## Recorded information

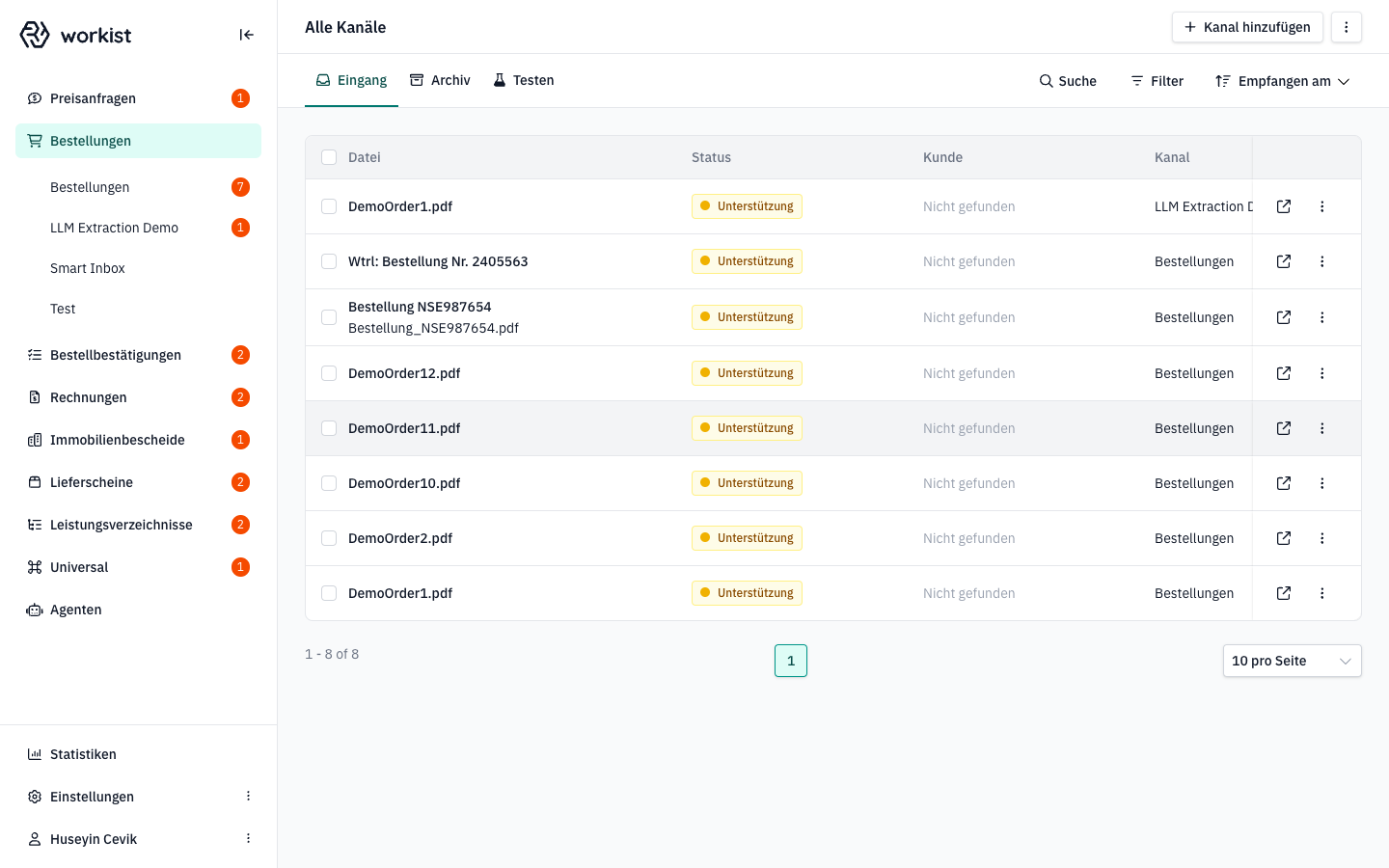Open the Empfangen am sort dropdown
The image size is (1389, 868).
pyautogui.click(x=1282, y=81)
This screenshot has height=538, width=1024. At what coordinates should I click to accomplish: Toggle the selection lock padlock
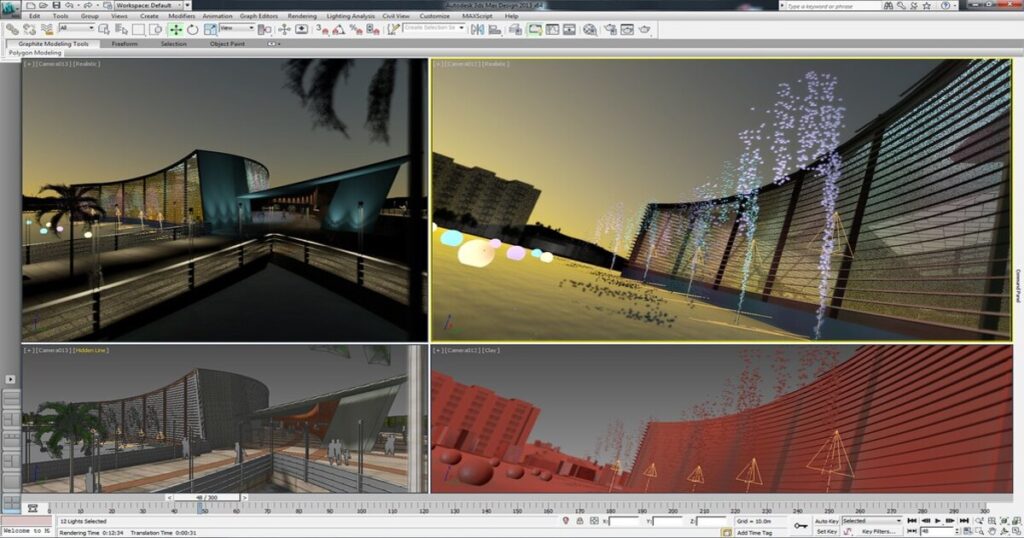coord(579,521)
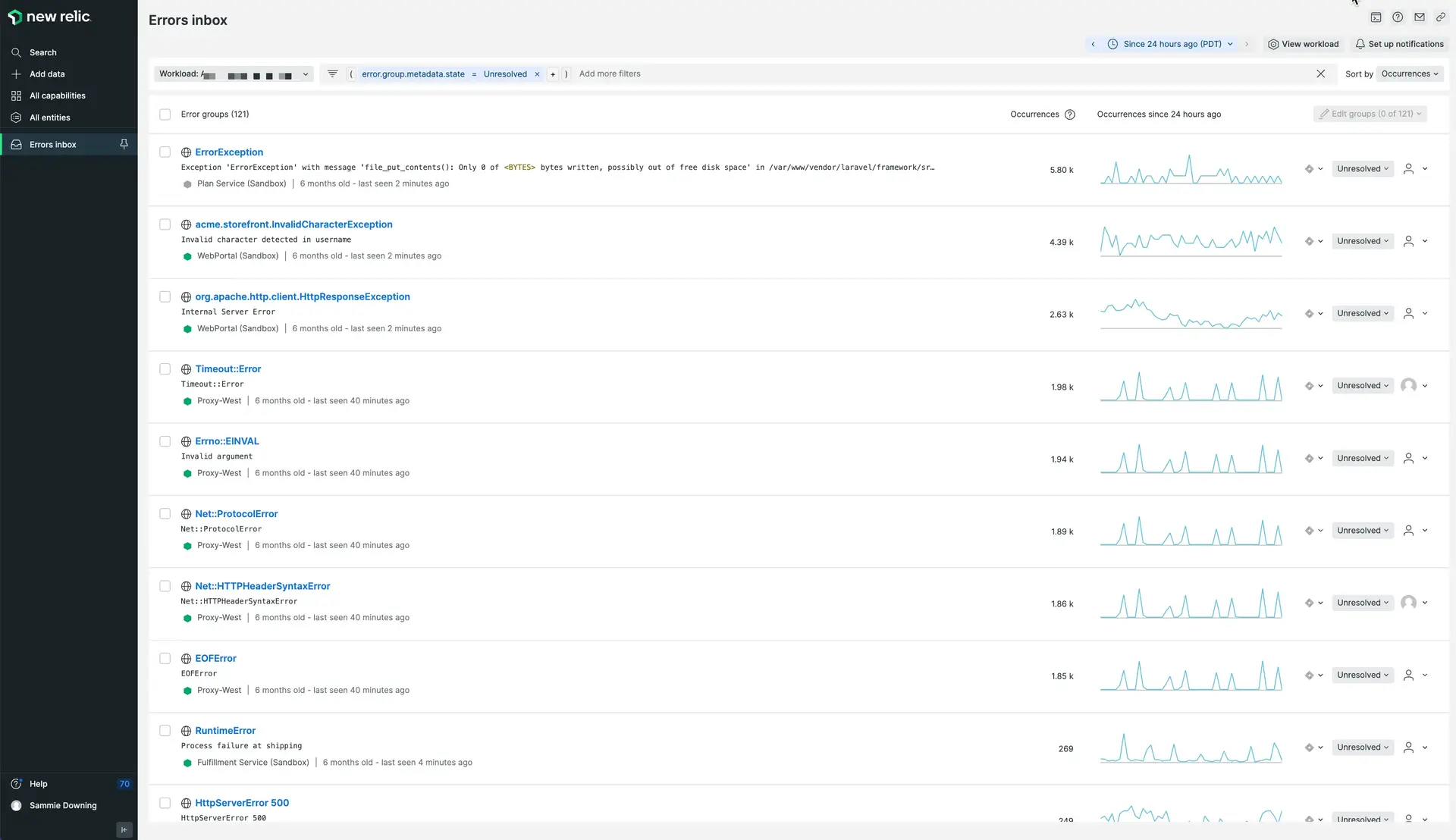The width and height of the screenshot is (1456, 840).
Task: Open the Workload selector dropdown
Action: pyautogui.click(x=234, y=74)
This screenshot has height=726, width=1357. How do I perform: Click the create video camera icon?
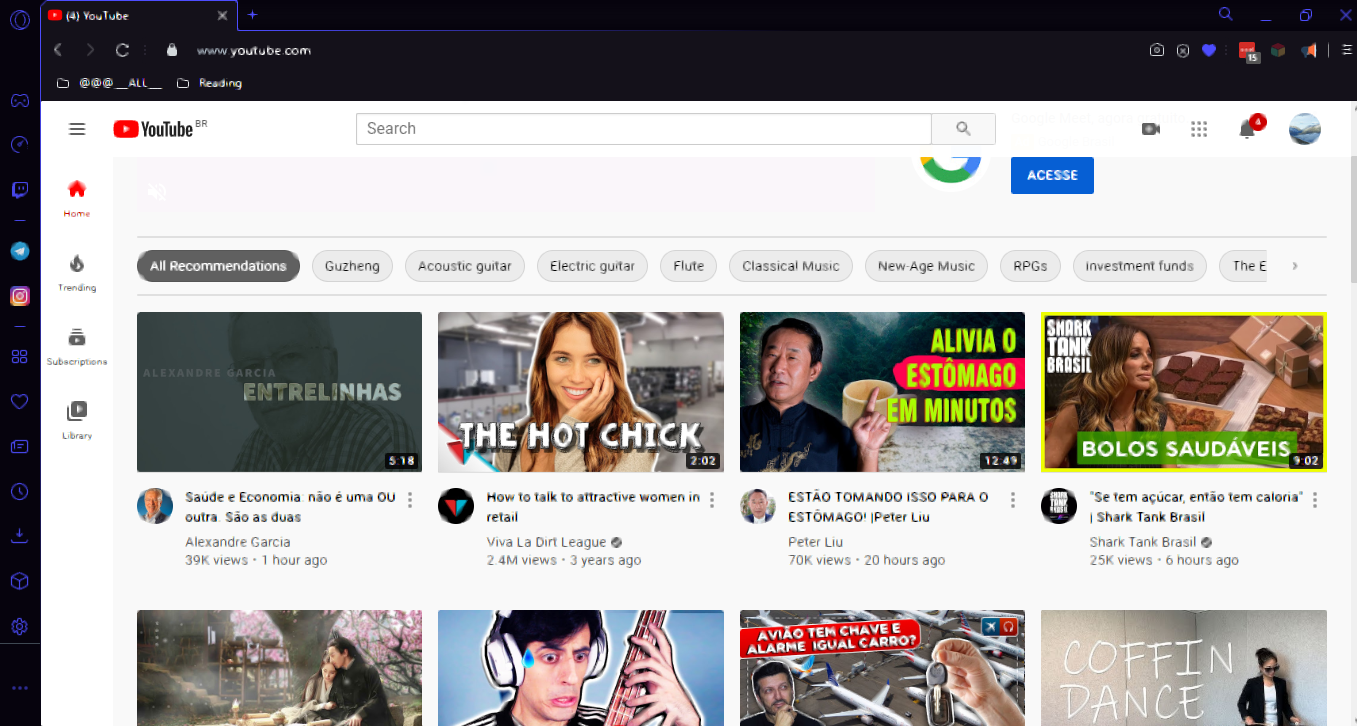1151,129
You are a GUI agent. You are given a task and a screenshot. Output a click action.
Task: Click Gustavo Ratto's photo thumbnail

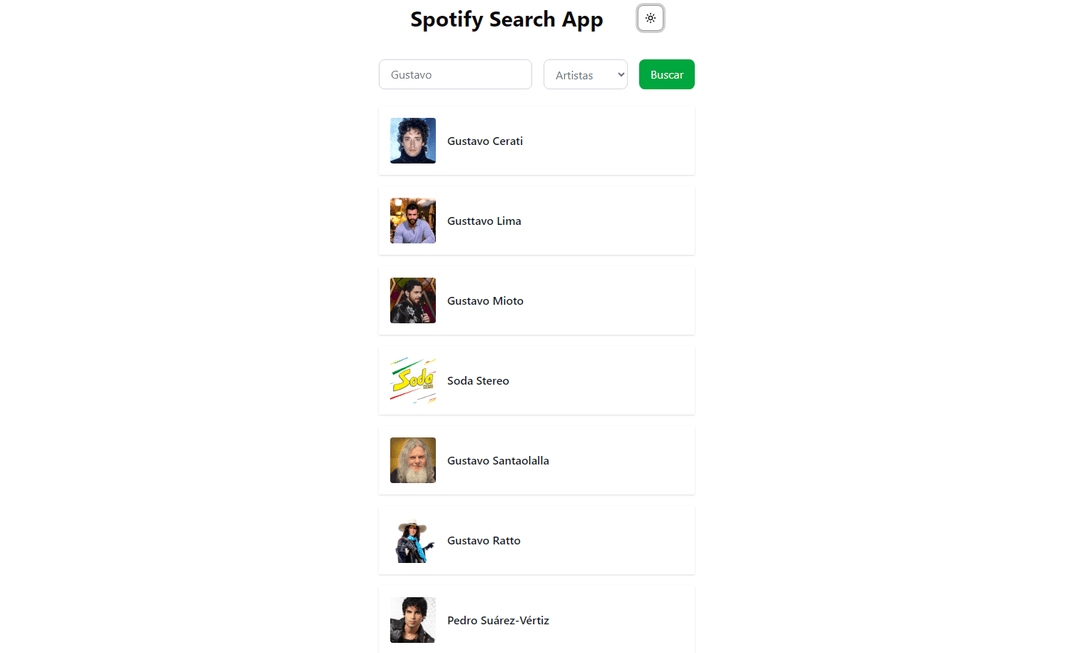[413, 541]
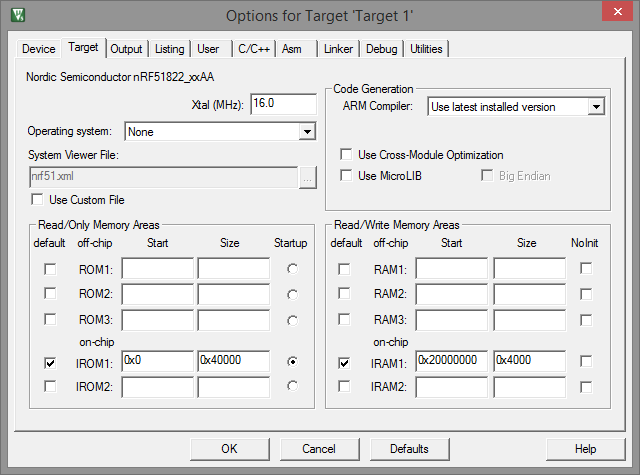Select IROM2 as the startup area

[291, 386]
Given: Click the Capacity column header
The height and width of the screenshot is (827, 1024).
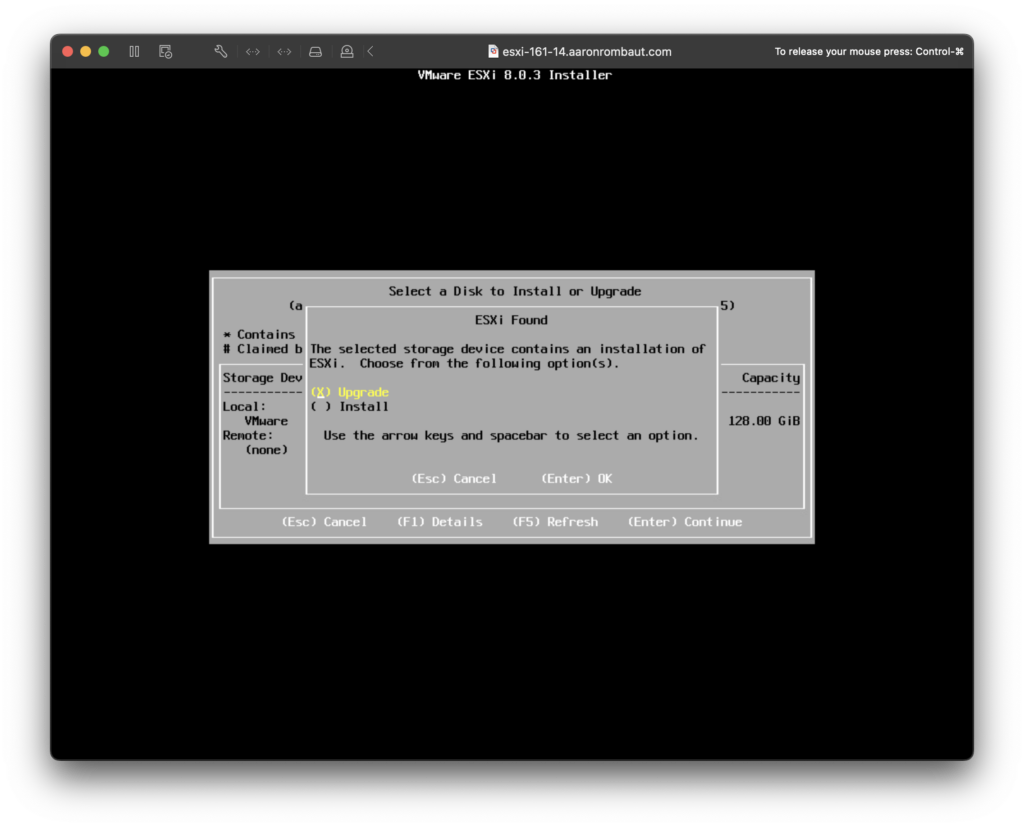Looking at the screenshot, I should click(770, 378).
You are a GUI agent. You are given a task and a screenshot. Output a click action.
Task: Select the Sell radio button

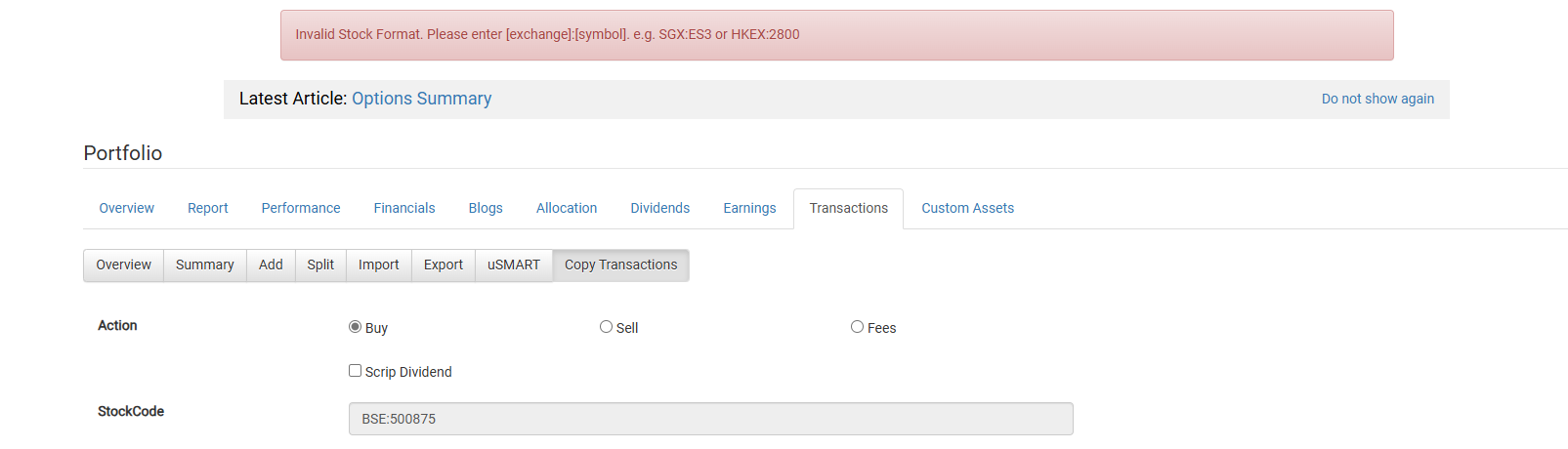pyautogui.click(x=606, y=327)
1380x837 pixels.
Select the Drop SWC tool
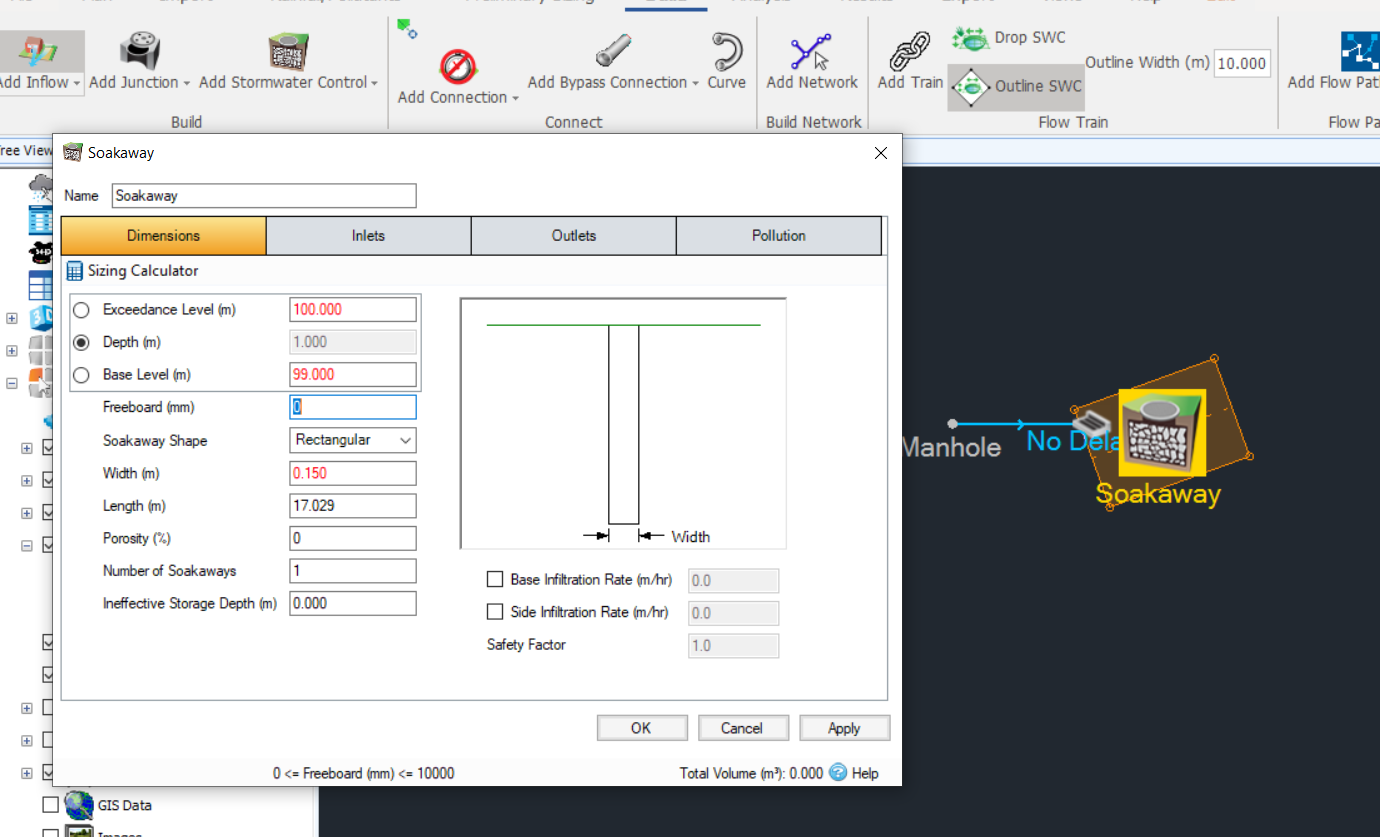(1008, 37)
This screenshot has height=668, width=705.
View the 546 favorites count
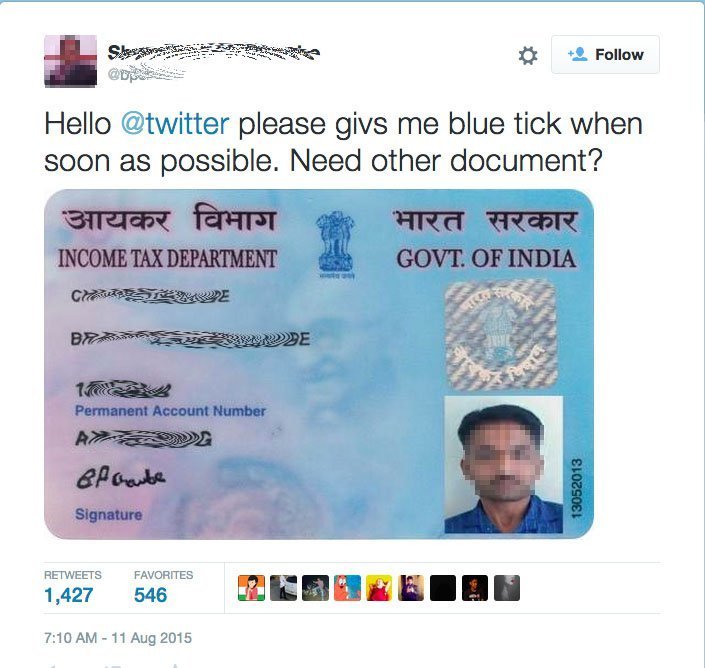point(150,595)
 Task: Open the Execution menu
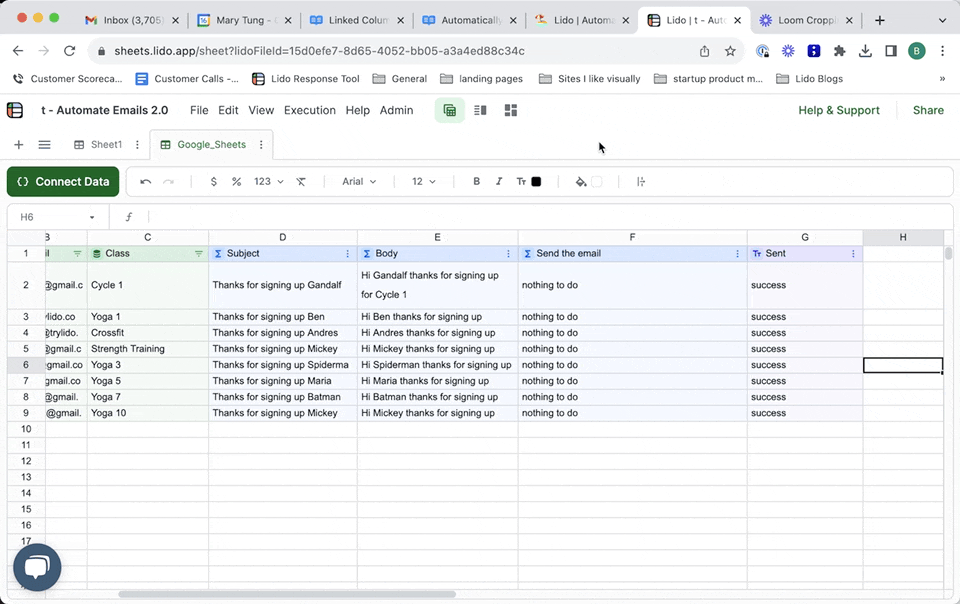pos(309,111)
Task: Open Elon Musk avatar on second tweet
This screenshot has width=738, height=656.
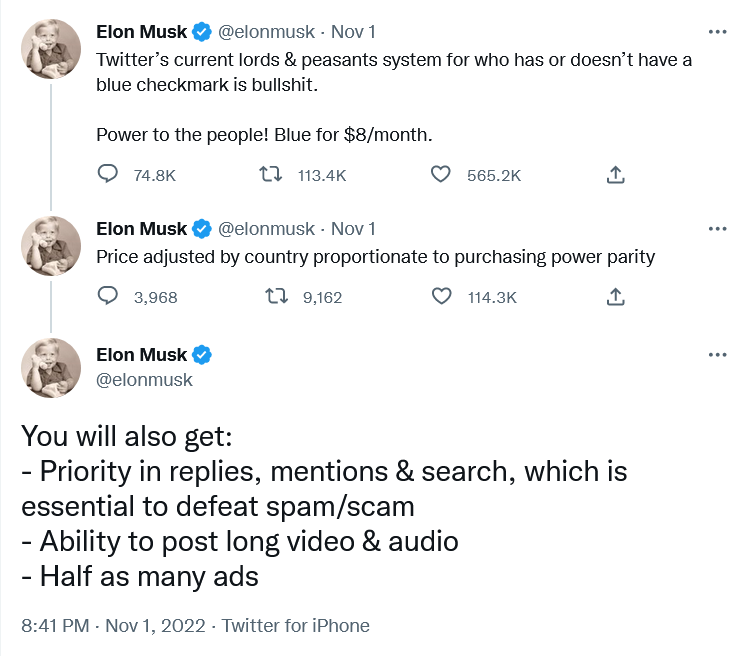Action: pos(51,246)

## Exercise task
Render the data above as a Markdown table with the columns Row and Line, giving each non-blank line its own numbered row. Omit the pictures.

## Answer to the problem
| Row | Line |
|---|---|
| 1 | Open the Empfangen am sort dropdown |
| 2 | The image size is (1389, 868). |
| 3 | pyautogui.click(x=1282, y=81) |
| 4 | This screenshot has height=538, width=1024. At what coordinates should I click to accomplish: Toggle the selection lock padlock |
| 5 | coord(579,521) |
| 6 | The width and height of the screenshot is (1456, 840). |
| 7 | Task: Open the Workload selector dropdown |
| 8 | Action: pyautogui.click(x=234, y=74) |
| 9 | This screenshot has height=726, width=1357. How do I perform: Click the create video camera icon? |
| 10 | 1151,129 |
| 11 | You are a GUI agent. You are given a task and a screenshot. Output a click action. |
| 12 | Task: Click Gustavo Ratto's photo thumbnail |
| 13 | [413, 541] |
| 14 | Select IROM2 as the startup area |
| 15 | [291, 386] |
| 16 | Given: Click the Capacity column header |
| 17 | The height and width of the screenshot is (827, 1024). |
| 18 | Looking at the screenshot, I should click(770, 378). |
| 19 | You are a GUI agent. You are given a task and a screenshot. Output a click action. |
| 20 | Task: Select the Sell radio button |
| 21 | pyautogui.click(x=606, y=327) |
| 22 | 1380x837 pixels. |
| 23 | Select the Drop SWC tool |
| 24 | (1008, 37) |
| 25 | This screenshot has height=668, width=705. |
| 26 | View the 546 favorites count |
| 27 | point(150,595) |
| 28 |  Task: Open the Execution menu |
| 29 | pos(309,111) |
| 30 | Task: Open Elon Musk avatar on second tweet |
| 31 | This screenshot has width=738, height=656. |
| 32 | Action: pos(51,246) |